At one seat, perhaps. At another, not exactly given the averaging of all the individual points. Averaging multiple answers gives you good answers for all, but one most certainly CANNOT say that it only affects certain areas of the room. Such is impossible using seven speakers.

Quote Originally Posted by Sir Terrence the Terrible
Ralph, you can see on the screen of your television set what equalization calculation that each measured position gets.
More specifically, the correction factor for each position. Which never is found at the output of the device. Instead, each is combined with all the others to provide a lump sum product. One answer for all positions. Ten positions. A thousand positions. Doesn't matter. You've only got one output! That is all that matters because the output signal never sends any one individual position's EQ. One speaker is incapable of sending ten unique signals as you continue to assert.

Quote Originally Posted by Sir Terrence the Terrible
You keep quoting how MultiEQ pro works, but you have yet to make one point about MultiEQ XT32 pro works. Multi EQ XT32 pro has more filters, with more resolution, more horsepower which leads to the ability to provide finer calculations for those many more points.
And still results in a single correction applied via a single speaker to each and every position in the room. Smarter and better weighting factors for sure. In the end, one solution. The only possible way to deliver position specific EQ is to provide position specific speakers!

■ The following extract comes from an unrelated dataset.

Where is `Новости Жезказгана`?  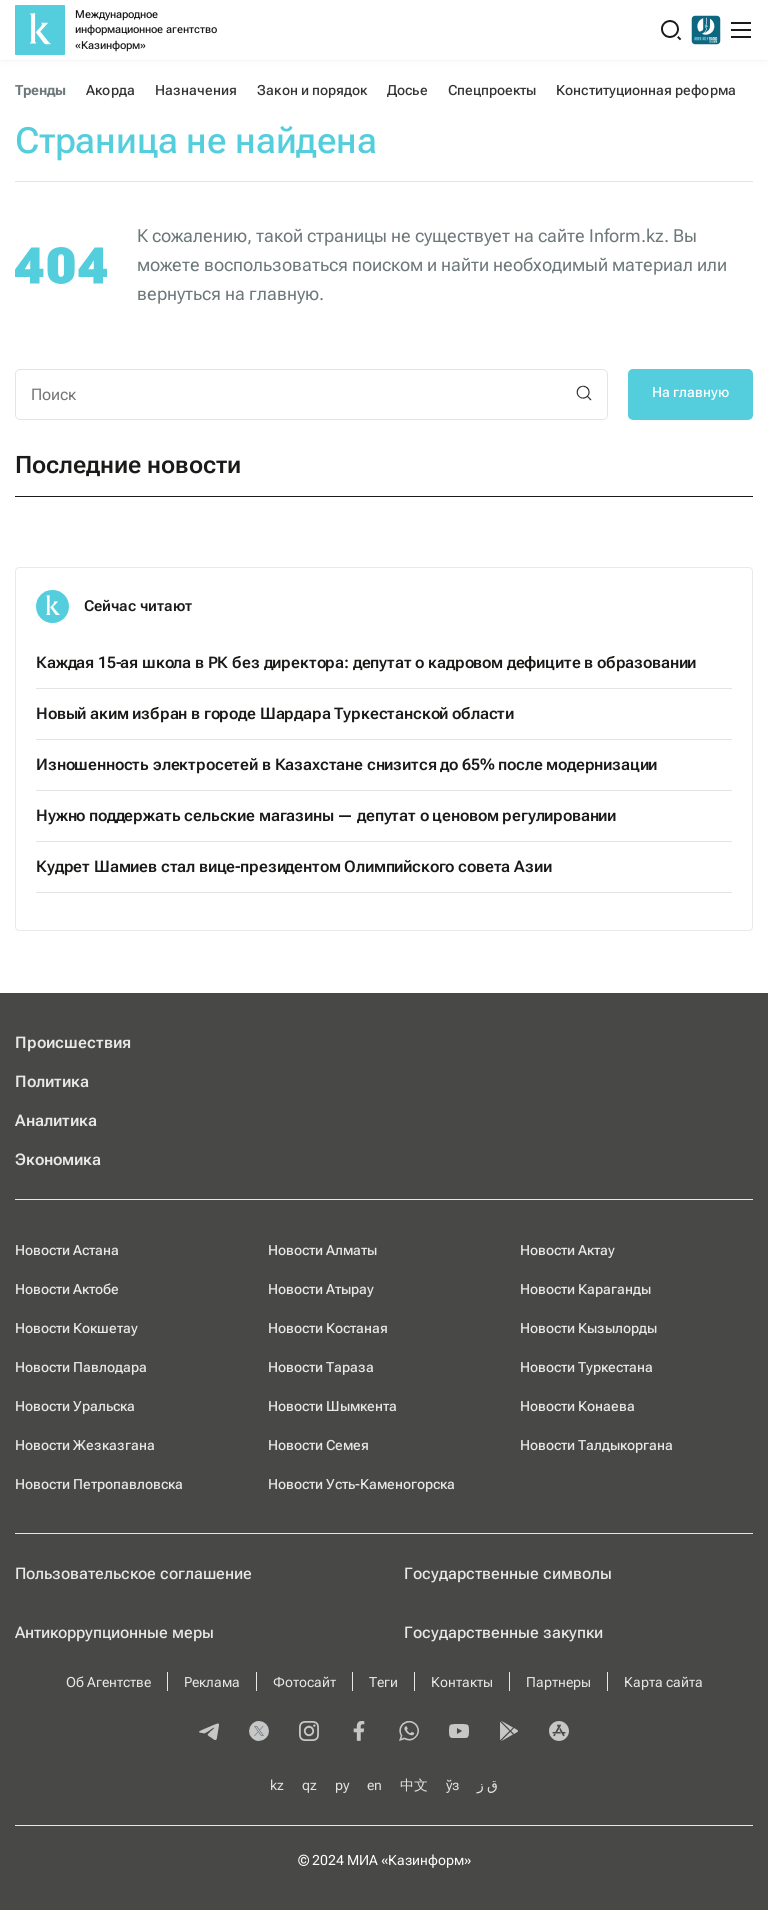
Новости Жезказгана is located at coordinates (85, 1445).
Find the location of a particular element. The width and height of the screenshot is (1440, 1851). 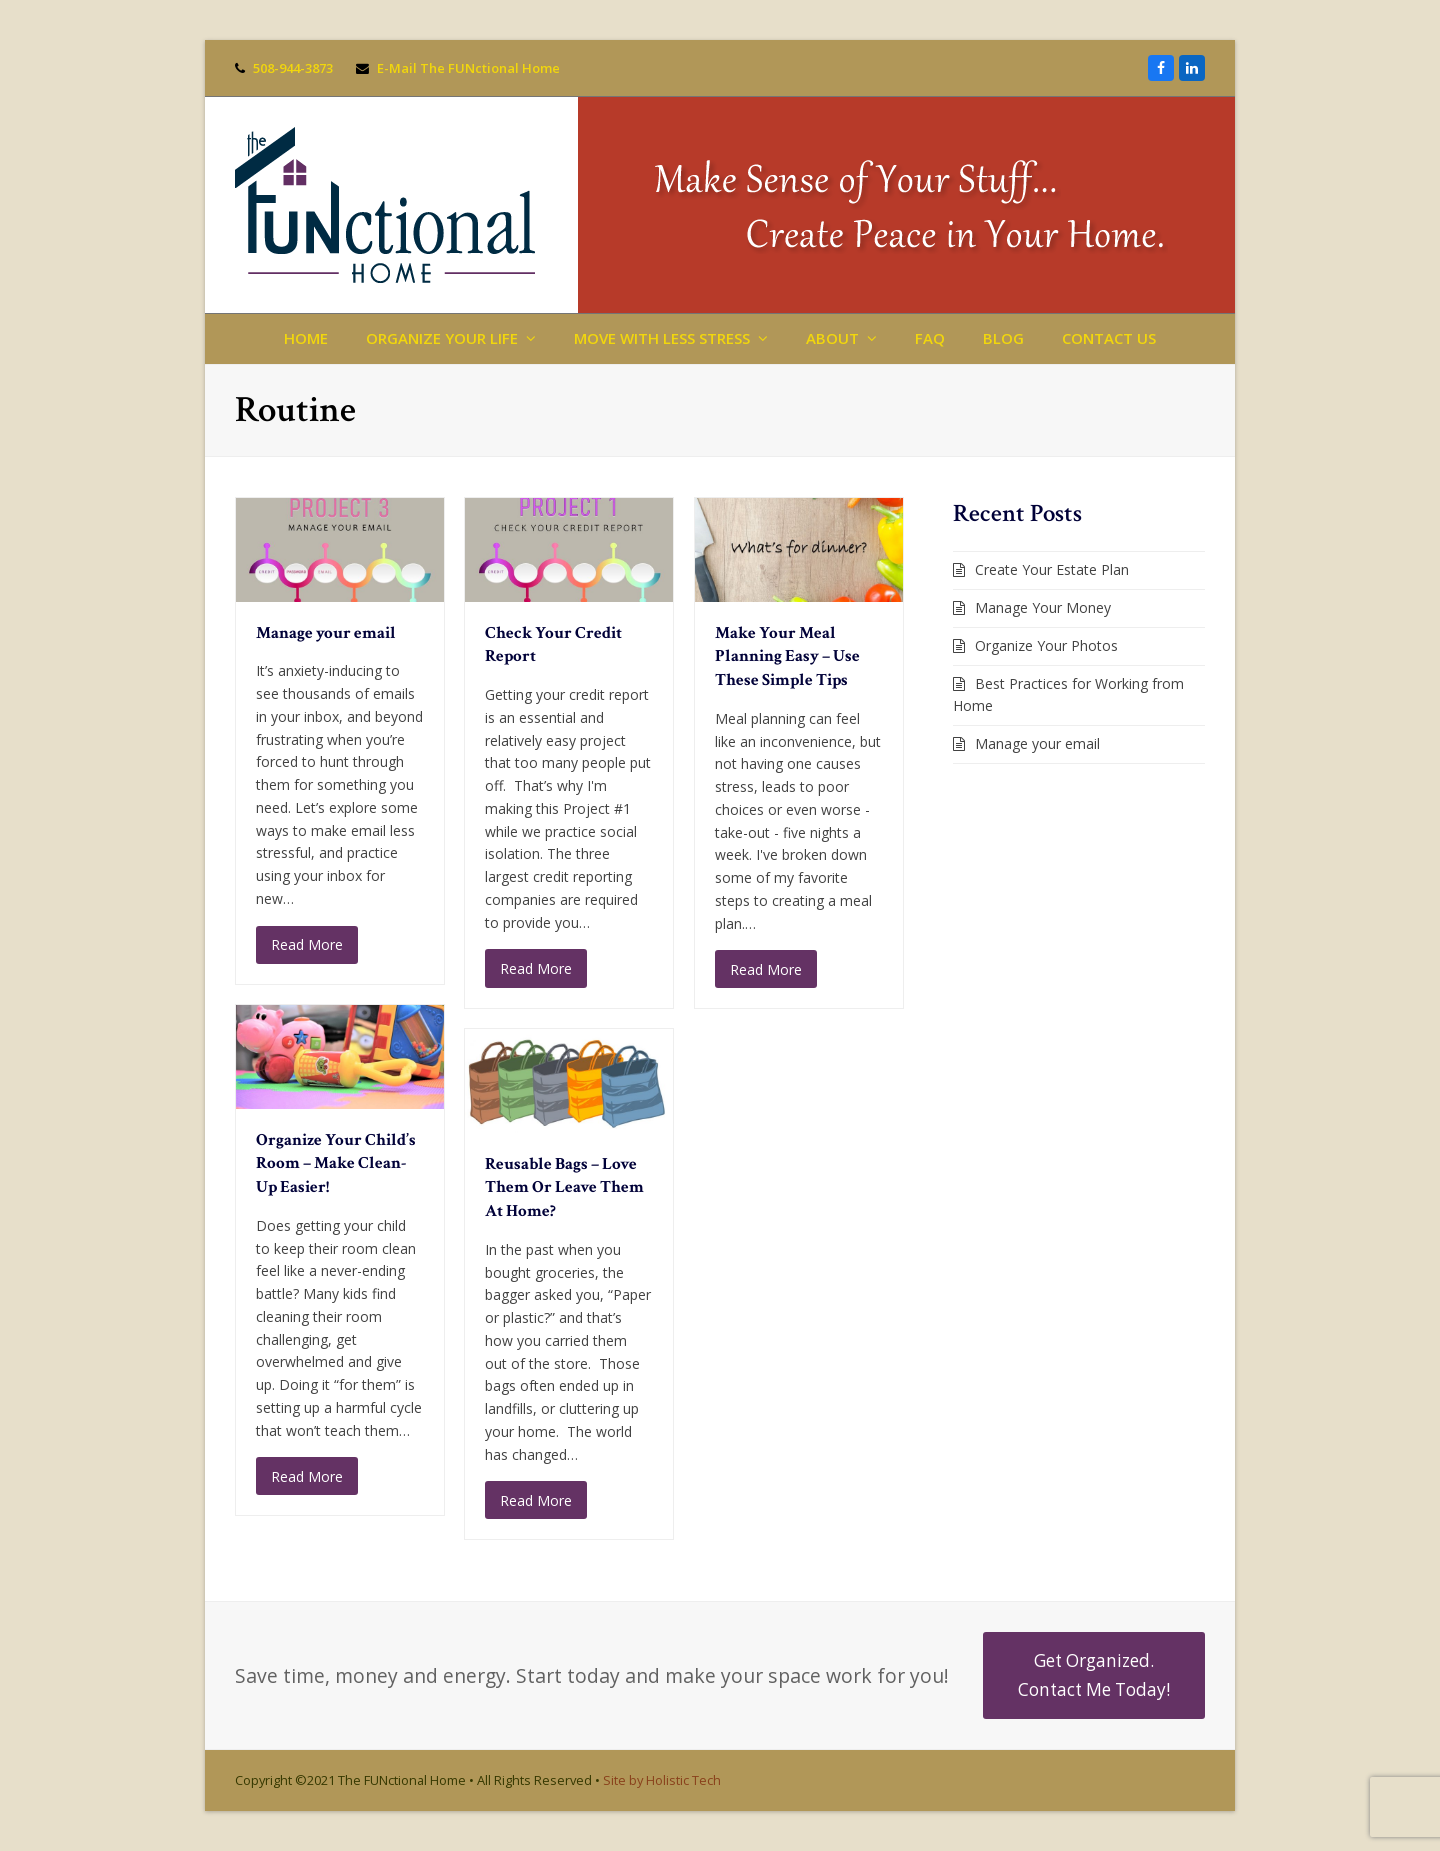

Reusable Bags – Love Them Or Leave Them At Home? is located at coordinates (564, 1187).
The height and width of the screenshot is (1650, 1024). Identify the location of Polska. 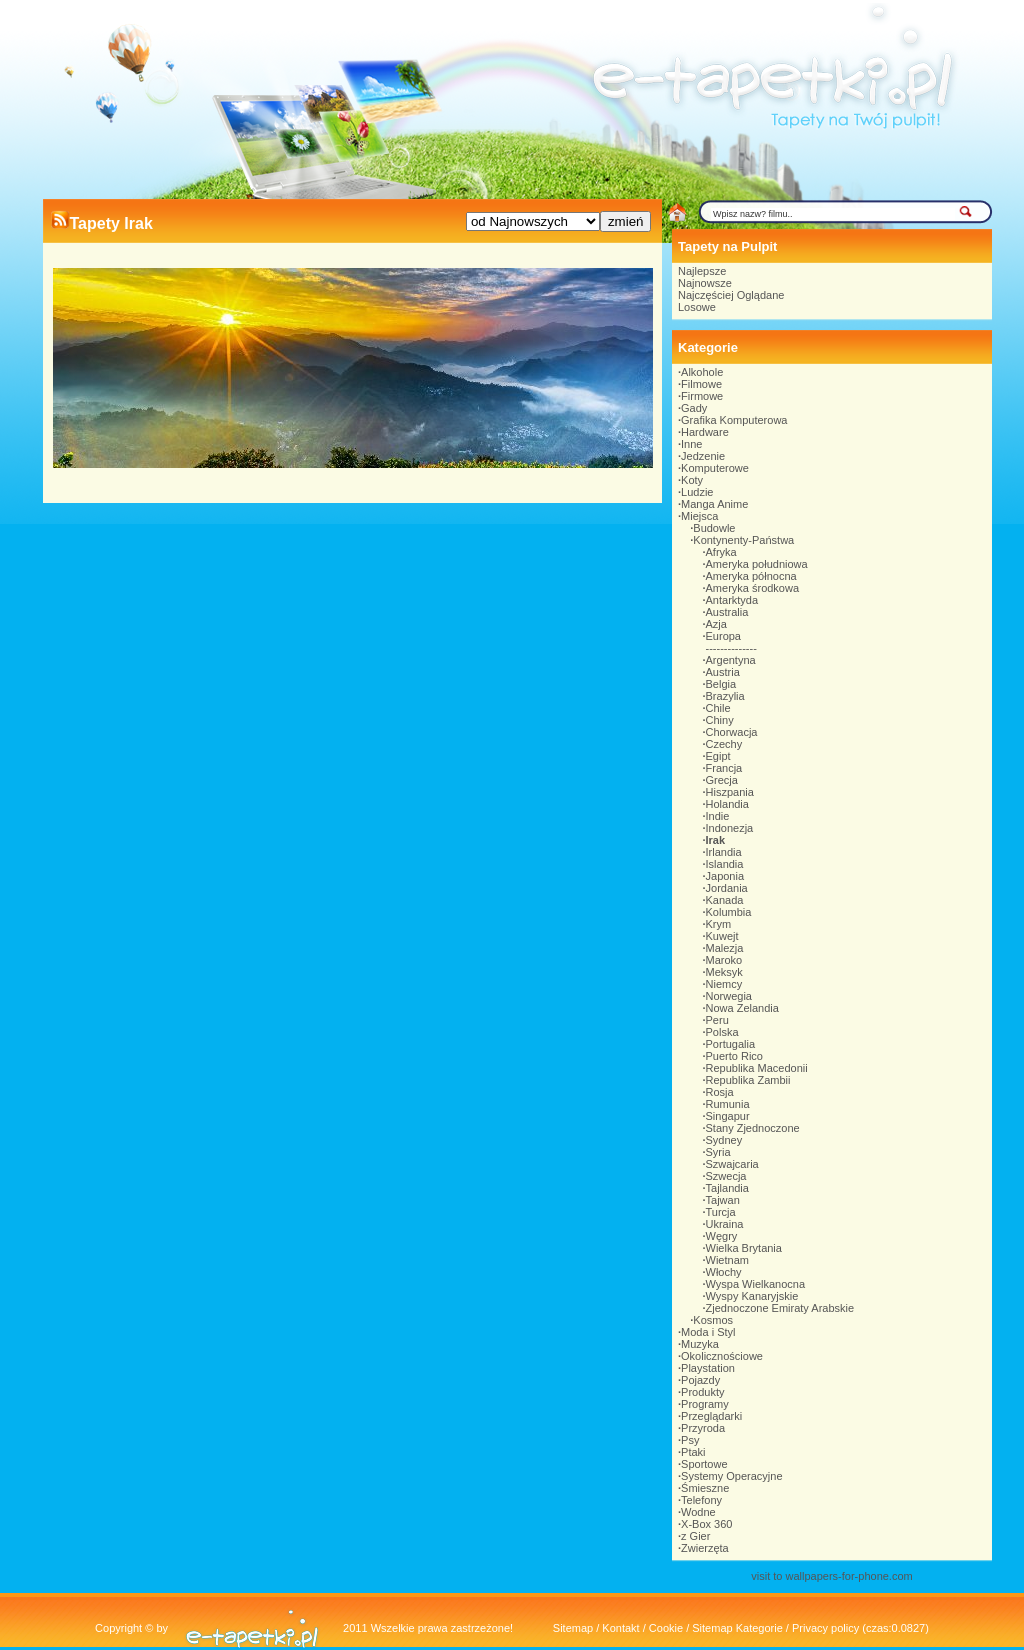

Comprende, senior?

Quote Originally Posted by Sir Terrence the Terrible
Unlike MultiEQ pro, it does not work in clusters, it works on individual positions. If position A falls into the target curve, it does not re-equalize that position.
That provides a more accurate weighting factor which gets summed with all the other weighting factors. There remains, however, only one averaged output. There is only one summarized solution for the room.

While the application is different, I write software that uses various weighting factors to determine supply chain demand. Using standard deviation, you eliminate outlier values. You employ time based exponential smoothing to weight demand based upon multiple factors. You build in as much intelligence as you can to provide the best single result. Unquestionably, intelligently weighted systems work better than those using simple arithmetic averaging. They CANNOT, however, under any circumstance provide separate simultaneous solutions for different scenarios.